Por mencionar ejemplos más o menos destacables, títulos como A ti, Manué de Juan José Puntas y dedicada a la memoria de su padre aunque compartiendo posteriormente dedicatoria con la Hermandad de los Gitanos de Sevilla, Santa Cruz de Manuel Marvizón dedicada junto a la homónima Hermandad al abuelo del autor, como dos marchas que se salen del arquetipo de lo fúnebre.
Otros ejemplos que se acercan más a la tradicional marcha fúnebre pero que nos sirven para ejemplificar lo mencionado, como A la derecha del Padrede David Hurtado, ganadora del II Concurso de composición Manuel Font de Anta y dedicada a la Hermandad de la Trinidad de Sevilla y a un fallecido Hermano Mayor de la misma, o la también magnífica La Sangre y la Gloriadel cordobés Alfonso Lozano, marcha fúnebre y triunfal como indica la partitura y que el compositor quiso dedicar tanto a la Hermandad del Císter de Córdoba como a la memoria de Leandro Gámez Varo, hijo de Pedro Gámez Laserna y muy ligado a esta cofradía cordobesa.

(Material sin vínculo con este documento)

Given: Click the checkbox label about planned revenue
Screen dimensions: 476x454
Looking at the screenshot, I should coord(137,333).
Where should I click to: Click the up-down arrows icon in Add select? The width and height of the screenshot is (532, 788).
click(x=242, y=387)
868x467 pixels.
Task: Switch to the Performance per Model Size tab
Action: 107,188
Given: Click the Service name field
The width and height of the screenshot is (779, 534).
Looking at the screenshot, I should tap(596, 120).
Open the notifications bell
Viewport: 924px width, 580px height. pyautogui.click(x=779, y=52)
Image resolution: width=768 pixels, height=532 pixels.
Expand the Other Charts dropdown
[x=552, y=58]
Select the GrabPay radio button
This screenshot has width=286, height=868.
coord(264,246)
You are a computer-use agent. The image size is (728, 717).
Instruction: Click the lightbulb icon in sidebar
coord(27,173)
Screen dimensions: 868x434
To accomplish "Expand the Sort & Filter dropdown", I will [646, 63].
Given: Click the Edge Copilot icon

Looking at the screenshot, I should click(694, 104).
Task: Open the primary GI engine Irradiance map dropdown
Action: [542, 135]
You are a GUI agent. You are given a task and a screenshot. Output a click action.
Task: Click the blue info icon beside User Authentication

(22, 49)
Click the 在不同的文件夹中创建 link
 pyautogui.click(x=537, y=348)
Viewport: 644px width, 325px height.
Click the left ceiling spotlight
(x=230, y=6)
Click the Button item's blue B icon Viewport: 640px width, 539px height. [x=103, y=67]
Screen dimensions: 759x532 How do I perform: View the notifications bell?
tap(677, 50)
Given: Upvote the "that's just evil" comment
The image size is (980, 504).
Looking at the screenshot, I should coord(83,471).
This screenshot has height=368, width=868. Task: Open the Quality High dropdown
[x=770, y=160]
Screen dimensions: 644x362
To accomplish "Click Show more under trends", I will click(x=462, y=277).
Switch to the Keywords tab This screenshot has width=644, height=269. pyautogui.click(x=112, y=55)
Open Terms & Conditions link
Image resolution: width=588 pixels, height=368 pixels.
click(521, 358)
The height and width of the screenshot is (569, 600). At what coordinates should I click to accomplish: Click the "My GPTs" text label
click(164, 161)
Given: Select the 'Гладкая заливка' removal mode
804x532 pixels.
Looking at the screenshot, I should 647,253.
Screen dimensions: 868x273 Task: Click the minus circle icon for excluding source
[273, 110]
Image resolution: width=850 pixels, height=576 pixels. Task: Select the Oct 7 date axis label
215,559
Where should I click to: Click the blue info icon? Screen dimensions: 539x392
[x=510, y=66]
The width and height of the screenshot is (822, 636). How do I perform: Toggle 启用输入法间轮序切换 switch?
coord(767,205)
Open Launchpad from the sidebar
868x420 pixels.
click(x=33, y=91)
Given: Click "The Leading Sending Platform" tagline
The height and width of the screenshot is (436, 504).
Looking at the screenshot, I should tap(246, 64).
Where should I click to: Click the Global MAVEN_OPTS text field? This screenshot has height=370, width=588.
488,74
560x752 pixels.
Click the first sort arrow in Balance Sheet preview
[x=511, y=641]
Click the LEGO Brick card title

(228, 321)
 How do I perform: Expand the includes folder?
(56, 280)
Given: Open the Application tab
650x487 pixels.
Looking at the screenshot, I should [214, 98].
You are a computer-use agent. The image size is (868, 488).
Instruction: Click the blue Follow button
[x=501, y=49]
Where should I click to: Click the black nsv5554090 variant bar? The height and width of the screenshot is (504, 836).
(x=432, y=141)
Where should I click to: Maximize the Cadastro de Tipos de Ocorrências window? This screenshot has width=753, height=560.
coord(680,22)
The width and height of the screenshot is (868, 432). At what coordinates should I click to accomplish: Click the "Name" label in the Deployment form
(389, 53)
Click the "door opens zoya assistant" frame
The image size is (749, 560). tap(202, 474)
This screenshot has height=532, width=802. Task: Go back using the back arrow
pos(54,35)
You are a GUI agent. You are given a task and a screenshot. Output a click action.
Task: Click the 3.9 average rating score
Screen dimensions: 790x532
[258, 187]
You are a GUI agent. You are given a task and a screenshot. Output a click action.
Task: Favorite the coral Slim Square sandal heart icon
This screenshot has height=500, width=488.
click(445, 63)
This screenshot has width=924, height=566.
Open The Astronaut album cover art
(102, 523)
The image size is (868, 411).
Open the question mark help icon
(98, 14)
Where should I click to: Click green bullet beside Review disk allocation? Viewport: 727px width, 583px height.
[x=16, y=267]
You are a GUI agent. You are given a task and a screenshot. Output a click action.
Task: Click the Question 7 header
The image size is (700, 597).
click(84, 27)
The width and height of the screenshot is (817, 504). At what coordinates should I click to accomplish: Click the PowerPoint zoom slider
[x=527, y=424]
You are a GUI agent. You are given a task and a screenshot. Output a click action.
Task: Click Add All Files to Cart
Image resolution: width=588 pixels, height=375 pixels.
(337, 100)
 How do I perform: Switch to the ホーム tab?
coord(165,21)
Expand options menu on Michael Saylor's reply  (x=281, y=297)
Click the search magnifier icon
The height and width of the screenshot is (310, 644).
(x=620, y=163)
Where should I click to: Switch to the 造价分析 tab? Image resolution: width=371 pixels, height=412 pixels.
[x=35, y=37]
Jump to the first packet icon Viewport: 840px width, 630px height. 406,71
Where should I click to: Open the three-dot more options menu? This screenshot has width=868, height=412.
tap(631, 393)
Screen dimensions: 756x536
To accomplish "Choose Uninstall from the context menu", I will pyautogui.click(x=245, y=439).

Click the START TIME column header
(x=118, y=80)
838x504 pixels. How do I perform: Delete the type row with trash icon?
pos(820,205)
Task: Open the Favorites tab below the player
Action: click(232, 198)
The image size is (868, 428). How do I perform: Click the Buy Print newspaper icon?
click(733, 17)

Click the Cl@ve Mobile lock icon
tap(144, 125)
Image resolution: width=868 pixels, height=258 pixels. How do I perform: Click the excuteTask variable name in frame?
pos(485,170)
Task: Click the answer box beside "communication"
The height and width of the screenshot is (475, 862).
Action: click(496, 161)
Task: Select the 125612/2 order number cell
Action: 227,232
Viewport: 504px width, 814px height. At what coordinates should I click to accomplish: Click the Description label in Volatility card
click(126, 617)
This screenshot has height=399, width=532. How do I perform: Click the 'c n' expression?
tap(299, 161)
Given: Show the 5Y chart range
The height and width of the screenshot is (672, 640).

Muchísimos ejemplos se nos quedarán atrás y que bien nos hablarían igualmente de esta música como vehículo para honrar, de una forma u otra, la memoria de nuestros difuntos. La música, en el fondo, como transmisora de sentimientos y emociones, y en este caso, una música sincera en la que los compositores nos volcaron su propia alma para hacernos llegar el dolor, la tristeza, pero también la belleza, el amor, la esperanza. En este noviembre escuchemos pues a través de esta maravillosa música la voz de los que ya no están, emocionémonos y recordemos y, de paso, pongamos en valor algunos de los muchos tesoros que posee nuestra música procesional.

Las fuentes consultadas para la elaboración de esta segunda parte del artículo han sido:
-Web Patrimonio Musical (http://www.patrimoniomusical.com/).
-Consultas en Archivo personal de partituras.